Aqui também tivemos de fazer a normalização dos votos pois, se em 2016 votaram 93 189 pessoas, em 2020 já se registaram 104 009 votantes. Um aumento de 12%. O Chega teve a maior votação, em percentagem, na ilha de São Jorge com 9% dos votos. Nessa ilha, a CDU obteve apenas 2,6% dos votos em 2202 e 3% em 2016. Além disso, o deputado da CDU em 2016 foi eleito pela ilha das Flores onde em 2020 o Chega nem sequer concorreu. Assim é fácil deduzir que os eventuais votos perdidos pela CDU para o Chega nada contribuíram para perda do seu único deputado nos Açores.

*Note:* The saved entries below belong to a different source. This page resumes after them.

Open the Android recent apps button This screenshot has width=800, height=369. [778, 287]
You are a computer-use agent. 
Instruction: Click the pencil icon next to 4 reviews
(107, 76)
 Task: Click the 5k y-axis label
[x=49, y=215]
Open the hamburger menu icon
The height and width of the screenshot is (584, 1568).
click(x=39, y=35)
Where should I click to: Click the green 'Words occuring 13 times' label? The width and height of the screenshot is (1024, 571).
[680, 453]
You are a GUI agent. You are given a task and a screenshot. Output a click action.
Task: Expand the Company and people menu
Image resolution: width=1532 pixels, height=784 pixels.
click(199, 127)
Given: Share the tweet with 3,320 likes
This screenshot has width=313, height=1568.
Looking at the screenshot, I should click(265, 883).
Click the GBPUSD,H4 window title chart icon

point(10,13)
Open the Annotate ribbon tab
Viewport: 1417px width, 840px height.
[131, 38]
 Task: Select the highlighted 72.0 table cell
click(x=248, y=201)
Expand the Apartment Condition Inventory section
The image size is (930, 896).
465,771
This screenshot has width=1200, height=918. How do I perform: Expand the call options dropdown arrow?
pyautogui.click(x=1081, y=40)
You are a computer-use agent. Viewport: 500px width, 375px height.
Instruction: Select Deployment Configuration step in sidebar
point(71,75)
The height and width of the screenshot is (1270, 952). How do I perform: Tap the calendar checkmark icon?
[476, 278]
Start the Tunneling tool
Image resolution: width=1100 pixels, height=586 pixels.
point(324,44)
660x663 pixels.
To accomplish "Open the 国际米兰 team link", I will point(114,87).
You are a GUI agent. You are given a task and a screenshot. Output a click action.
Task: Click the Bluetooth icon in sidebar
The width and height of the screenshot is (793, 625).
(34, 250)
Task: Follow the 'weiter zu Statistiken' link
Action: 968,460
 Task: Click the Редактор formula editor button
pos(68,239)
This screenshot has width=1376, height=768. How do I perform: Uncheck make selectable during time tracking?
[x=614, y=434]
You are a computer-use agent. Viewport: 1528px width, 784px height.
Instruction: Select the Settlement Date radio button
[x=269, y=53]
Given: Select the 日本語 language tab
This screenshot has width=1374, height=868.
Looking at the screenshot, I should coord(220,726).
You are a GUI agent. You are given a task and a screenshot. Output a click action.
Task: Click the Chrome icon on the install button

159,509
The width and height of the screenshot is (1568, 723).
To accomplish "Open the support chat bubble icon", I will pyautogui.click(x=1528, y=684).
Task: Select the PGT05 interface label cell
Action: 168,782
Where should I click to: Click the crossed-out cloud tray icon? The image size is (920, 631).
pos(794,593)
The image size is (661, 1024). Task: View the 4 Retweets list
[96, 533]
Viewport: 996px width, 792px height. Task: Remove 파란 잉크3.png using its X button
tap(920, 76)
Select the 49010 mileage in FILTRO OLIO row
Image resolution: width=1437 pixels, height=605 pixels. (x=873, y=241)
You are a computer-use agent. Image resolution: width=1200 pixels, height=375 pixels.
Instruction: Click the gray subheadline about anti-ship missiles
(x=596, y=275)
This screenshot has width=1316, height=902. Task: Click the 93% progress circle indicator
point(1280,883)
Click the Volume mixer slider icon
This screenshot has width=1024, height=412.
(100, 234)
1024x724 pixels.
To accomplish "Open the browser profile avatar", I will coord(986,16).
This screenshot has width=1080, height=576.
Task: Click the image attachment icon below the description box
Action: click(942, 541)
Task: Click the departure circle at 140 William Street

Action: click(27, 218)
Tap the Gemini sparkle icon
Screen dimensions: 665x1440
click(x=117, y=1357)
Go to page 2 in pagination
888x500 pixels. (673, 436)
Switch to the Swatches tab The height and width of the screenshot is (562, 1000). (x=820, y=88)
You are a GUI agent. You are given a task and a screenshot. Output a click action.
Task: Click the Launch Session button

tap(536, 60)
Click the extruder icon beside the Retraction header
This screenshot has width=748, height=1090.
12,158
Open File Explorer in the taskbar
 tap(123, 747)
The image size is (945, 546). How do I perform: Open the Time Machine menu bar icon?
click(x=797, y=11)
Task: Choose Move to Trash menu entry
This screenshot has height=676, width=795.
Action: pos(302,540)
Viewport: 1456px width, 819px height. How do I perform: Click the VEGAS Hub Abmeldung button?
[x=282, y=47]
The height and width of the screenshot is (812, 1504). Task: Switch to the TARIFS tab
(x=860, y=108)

Quanto ao Bloco de Esquerda, aumentou a sua votação assim como os deputados eleitos de um para dois. Também neste partido o Chega certamente pouco ou nada lucrou.
Passamos agora analisar os restantes partidos. O PS perdeu, proporcionalmente, cerca de 7 500 votos, o CDS 1 700 e CDU 970 votos. Em compensação, o PSD ganhou cerca de 3 000 votos, o PPM 2 000 e o Chega 5 260 votos. Logo se descortina que os grandes perdedores para o Chega, aparentemente, foram essencialmente o PS e o CDS.
A seguir calculámos os chamados coeficientes de correlação, que indicam a maneira como duas grandezas crescem ou descem em paralelo. O seu valor vai de +1 a -1 passando pelo 0. O valor +1 é quando há uma correspondência completa no crescimento das duas grandezas. O valor 0 indica que não há nenhuma correspondência enquanto o valor -1 significa quando uma grandeza sobe a outra diminui proporcionalmente. No nosso caso interessam, em especial, os valores negativos que indicam quando um partido aumenta os seus votos e o outro baixa-os em proporção.
Não vamos maçar o leitor com minudências matemáticas e passamos já para os resultados. O PS perdeu votos essencialmente para o Chega, depois para o PSD e ainda para o PPM. O PSD perdeu votos para o Chega, depois para o PAN e ainda para o PPM. O CDS perdeu votos para o PPM e depois para o Chega. Finalmente a CDU perdeu votos para o PPM essencialmente e depois alguns para o Chega. Curiosamente temos o mesmo resultado que surgiu, em 2019, na modesta freguesia do Alvito pois em geral o Chega subiu, nas duas situações, à custa principalmente dos votantes anteriores no PS e no PSD.
Afinal ambos são partidos do centro e com eleitores muito semelhantes na composição social, a chamada classe média. Esta classe está cada vez menos média, mais proletarizada, sendo até, por alguns estudiosos, classificada como “os novos pobres”. Sendo assim é atraída e até permeável às ideias radicais da extrema direita.